災害時に本当に必要なもの
熊本地震直後、東日本大震災や他の災害を経験した方々がTwitterなどで、「#被災地いらなかった物リスト」というハッシュタグでツイートをされていたのを、皆さんはご存じでしょうか?
◆「被災地いらなかった物リスト」問題
例えば、被災直後などは「とにかく命を繋がないと!!」という状態です。そんな状態の避難所に千羽鶴や寄せ書きなどを送られても、場所だけをとってしまい、本当に必要なものが送られてきた際に邪魔になってしまうことが考えらえます。
足の速い生鮮食品などを送られてもすぐに腐ってしまうため、余計に避難場所の衛生状況を悪化させてしまいます。
衣類については難しいところで、
着替えというのは衛生的にも必要なものではあるのですが・・・
実際は季節感の異なる服だったり、とても着られないようなヨレヨレボロボロ古着を送る方もいるのが現実で、「被災者なんだから贅沢を言わずありがたく着ればいい」という考えの方もいると思いますが、何の非もなく突然被災して、精神的に追い込まれている人からしたら、それは酷な話です。
また、サイズの仕分けにも時間がかかります。
それらのほとんどが大量のごみとなって、その処理に人員を割かなければならなくなります。
ちなみに、阪神・淡路大震災では物資の処分に、
1つの自治体だけで2,300万円かかったそうです。
◆時間の経過とともに必要な物も変化する
また、物資の内容によっては、いらないのではなく、
受け取る準備ができていない場合もあります。
避難の初期の状態では、現場は混乱しており、
例えば、生鮮食品を受け取ってもどうしようもできないこともあります。
災害では「とにかく食べ物と飲み物が必要だ!」と思われがちですが、
極度の緊張と不安で不眠、少しでも普通に眠りたい
気が付けば何日も同じ服装、着替えたい
水がないため、トイレなど様々な不衛生さが気になる
揺れが落ち着いてくると、自宅や周囲の片付け修復をしたい
などのように、
時間の経過とともに必要な物も変化するという事も考えておくべきです。
前述の羽鶴や寄せ書きなども、ある程度時間が経って、
被災地の環境が落ち着いた段階であれば、
ありがたいと感じられる気持ちの余裕も出てくるかもしれません。
◆個人の物資支援はむずかしい
被災地に物資を送りたいのであれば、やはり公的機関などが発信した情報を見て物資を送るのが確実でしょう。

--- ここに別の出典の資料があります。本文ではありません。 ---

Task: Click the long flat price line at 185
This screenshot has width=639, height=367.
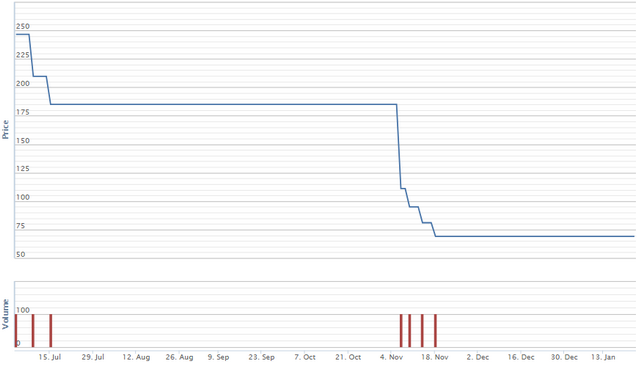Action: (223, 104)

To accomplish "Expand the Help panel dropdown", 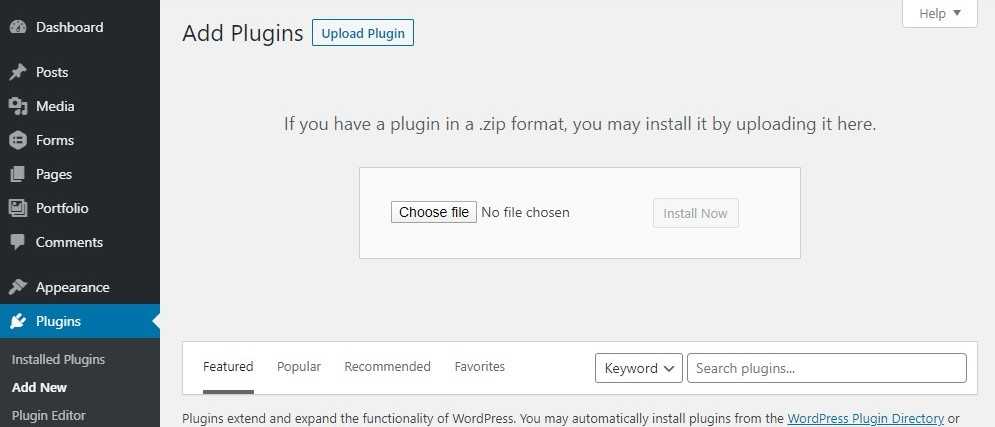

ただそれも届くまでに数日かかるため、その間に被災地で必要なものは変わってしまい、被災地に届く頃には不良在庫になってしまうことも考えられます。
それと送る場合は、同じ箱に衣類や日用品、食料をまとめない方が良いかもしれません。
古着の件もそうですが、開封して仕分けないと配布も出来ないので、その負担を現場の人たちに強いてしまうことになります。
個人で渡す場合は見舞金が役立つかもしれません。
お金というと冷たい印象を受けがちですが、用途を自由に選べるので、その時に必要なものを手に入れることができます。
特に大きな地震の際などは、自宅の破損部分の修理、電化製品や食器、家具などを合わせるとかなりの高額になる場合があります。
皆が自治体から災害義援金を貰えるわけでは無いですし、申請に時間がかかる場合もありますので、そういった支援は非常に助かります。
◆誰もが被災者にも支援者にもなりうる
無意識のうちに、ボランティアだから、善意だから喜ばれるはず、
感謝されるべき、という一方通行な気持ちになっていないか、
改めて思い返す必要があるでしょう。
誰もが被災者になる可能性があると考えて、日頃から「自分ならどうしてしほしいか」というように想像力を働かせてみるのもいいかもしれません。